В «Ахарнянах» (это весна 425 года до н. э., шестого года войны афинского народа) доброму крестьянину Дикеополю, убедившемуся в том, что в народном собрании мирные предложения посрамляются должностными лицами и осмеиваются обманутым народом, – этому Дикеополю приходит в голову простейшая мысль, этакая абсурдно-здравая мысль: а что, если он заключит мир для себя одного! И вот он его заключает и возвращается в свою деревню. Тотчас начинается обильный подвоз продовольствия на его рынок: везут поросят из Мегары, угрей из Беотии и многое другое, со смаком перечисляемое автором. Не обходится без того, чтобы Дикеополь предварительно не заклеймил перед народом виновников войны, и в первую очередь Перикла, который в своей олимпийской голове луковицей выносил злосчастный декрет, закрывший мегарянам аттические порты, обрек Афины на голод, разорил Мегару и привел в расстройство всю Грецию. Все это вперемежку с историей уличных девок, похищенных из дома, содержательницей которого оказывается Аспазия, любовница Перикла… «И вот вся Греция в огне из-за нескольких головок чеснока и трех уличных девок!»

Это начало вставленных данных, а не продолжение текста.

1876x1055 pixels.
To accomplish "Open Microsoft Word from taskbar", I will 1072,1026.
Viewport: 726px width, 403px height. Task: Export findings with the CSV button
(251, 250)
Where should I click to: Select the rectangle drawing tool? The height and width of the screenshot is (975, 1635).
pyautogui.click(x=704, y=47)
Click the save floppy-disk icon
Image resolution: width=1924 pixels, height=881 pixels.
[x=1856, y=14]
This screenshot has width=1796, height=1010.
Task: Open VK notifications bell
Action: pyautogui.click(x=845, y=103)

Дикеополь и в ус не дует. Прочно устроившись на мирном положении, он торжествует над своими врагами, зараженными воинственным безумием, над раздраженными виноградарями, которые хотят с ним расправиться из-за своих разоренных виноградников, и над согражданами, ослепленными тщеславием и реваншистским бешенством вследствие небылиц воинственной пропаганды. Человек, «заключивший мир в одиночку», выигрывает в состязании, затеянном Аристофаном против своего города. Он выигрывает его шутовством и здравым смыслом. Он ликует. Его ликование разражается, подобно буре радости… Его согражданам остается последовать его примеру.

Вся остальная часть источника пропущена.